Think Ferrari in the 1980s and, if you’re wired anything like us, images of crisp pastel linen suits, macho moustaches, cheese grater-like side strakes and Gilles Villeneuve (quite literally) driving the wheels off his scarlet Formula 1 car spring to mind. But, believe it or not, the prancing horse also sanctioned a rally programme during the era of excess, and a moderately successful one at that.
Admittedly, seeing the pretty Pininfarina-shaped 308 GTB attacking a rugged and stiflingly dusty special stage and not prowling a beachfront lined with palm trees and scantily clad sunseekers is a little unseemly – a bit like listening to Pavarotti rapping or Massimo Bottura serving hamburgers in a McDonald’s restaurant. But you only had to look at the credentials of the outfit charged with building these rally thoroughbreds to realise this was no vanity project on Ferrari’s part.

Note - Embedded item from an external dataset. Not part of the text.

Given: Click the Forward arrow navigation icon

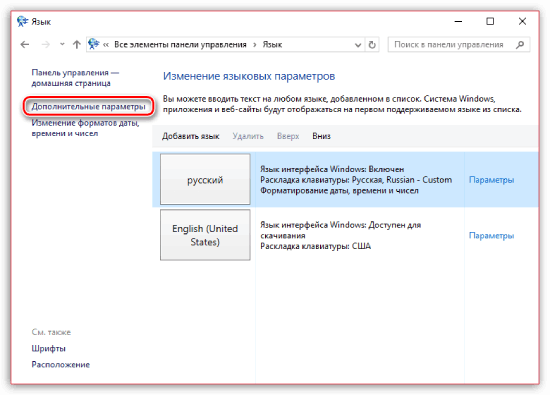Looking at the screenshot, I should 46,45.
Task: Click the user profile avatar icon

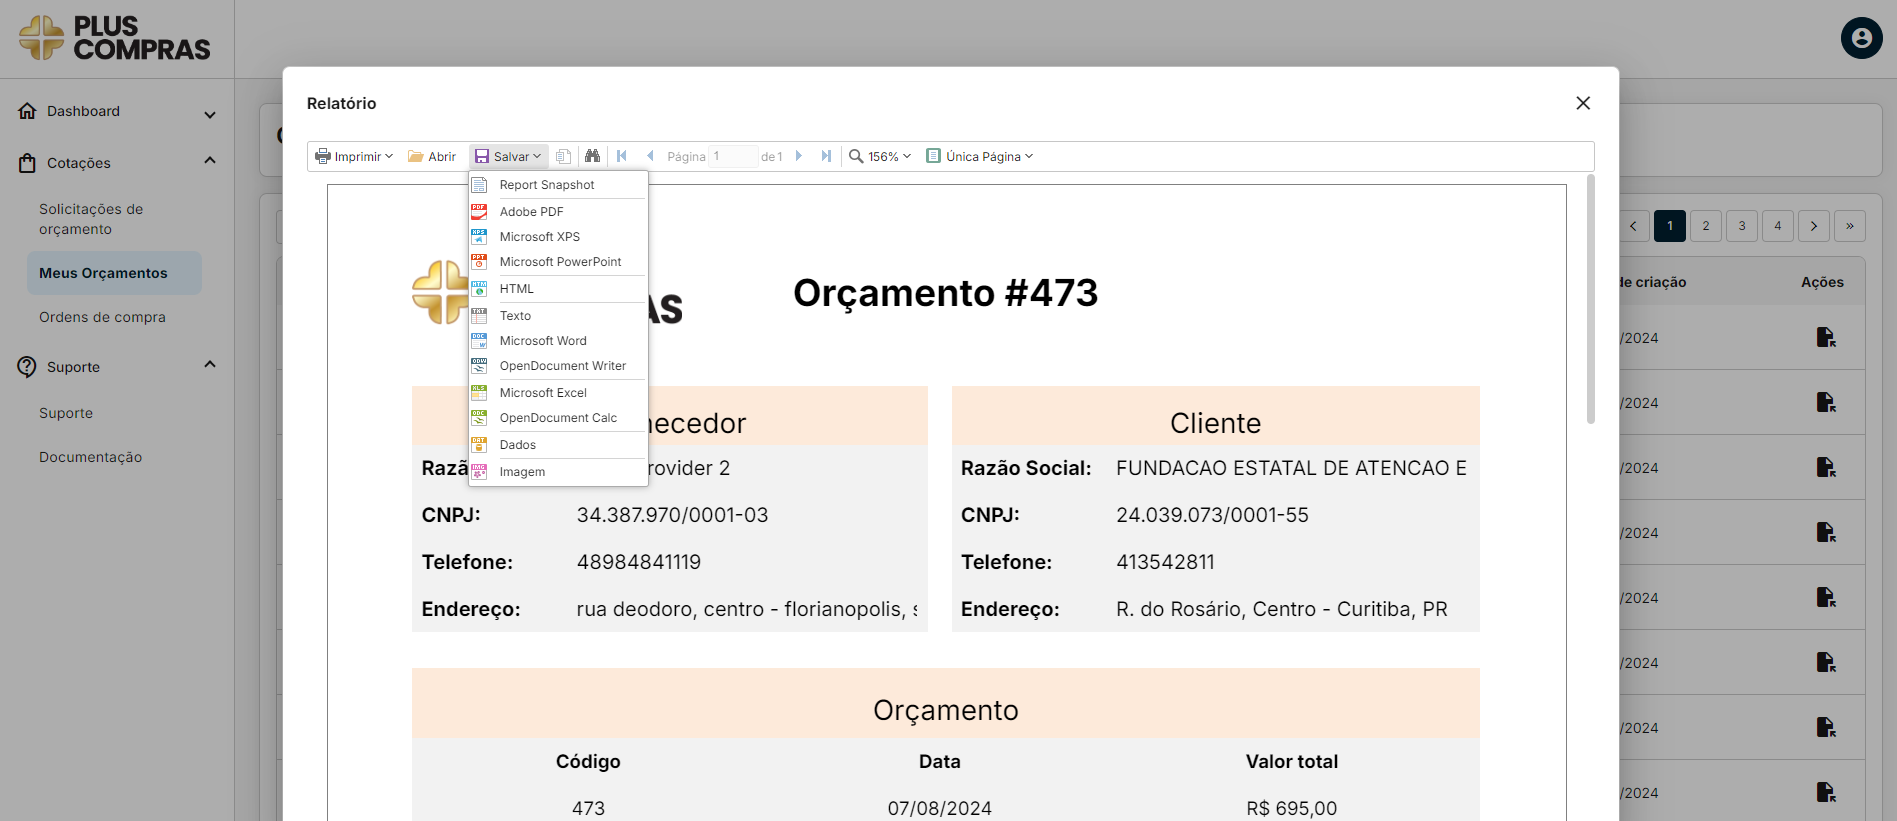Action: (x=1861, y=38)
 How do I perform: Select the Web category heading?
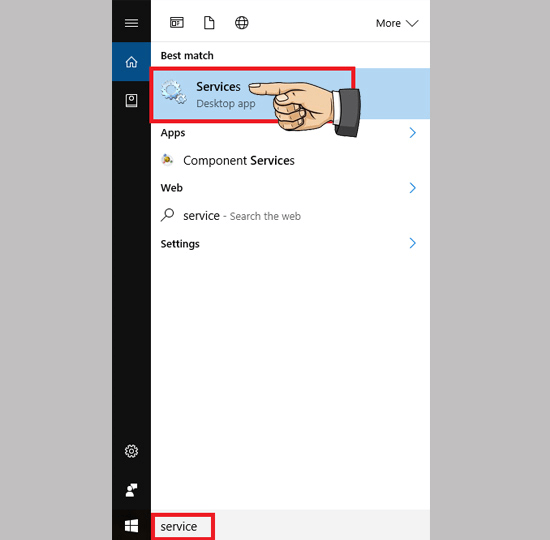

Michelotto might have been established in 1969 as a Ferrari dealership, but it was the Padova company’s expert rally preparation of Lancia’s formidable Stratos that put it on the motorsport map – and in good stead for transforming the newfangled 308.
A wide-arched Group 4 version arrived first in the late 1970s. Michelotto built 11 of these lightweight lookers from the chassis upwards and they competed hard and successfully all over Europe. Jean-Claude Andruet actually finished second at the Tour de Corse in 1982 driving his iconic Pioneer-liveried 308, the only time a Ferrari has ever graced the podium of a World Rally Championship event.
A ‘hotter’ Group B variant followed in 1983, although just four were produced. Three of them were fitted with the full-fat three-litre Quattrovalvole V8, which was good for 320bhp and revved to an ungodly 8,000rpm. The stunning 308 you’re ogling, which is currently offered for sale by Classic Driver dealer Girardo & Co., is one of those three cars.
Boasting matching numbers and full red-book Ferrari Classiche certification, this 308 enjoyed an active period competition career. It was driven by such high-profile names as Harri Toivonen and Luigi ‘Lucky’ Battistolli and notable results included victories at the Trofeo Villa d’Este in 1983 and the Rallye Citta di Bassano in 1984, both rounds of the Italian Rally Championship.
Although it didn’t finish, undoubtedly the coolest event in which this Ferrari took part was the Baja Montesblancos in 1985, a sort of pseudo Paris-Dakar in the dry, remote Aragon region of Spain, organised by a group of hardcore French and Spanish rally raid enthusiasts.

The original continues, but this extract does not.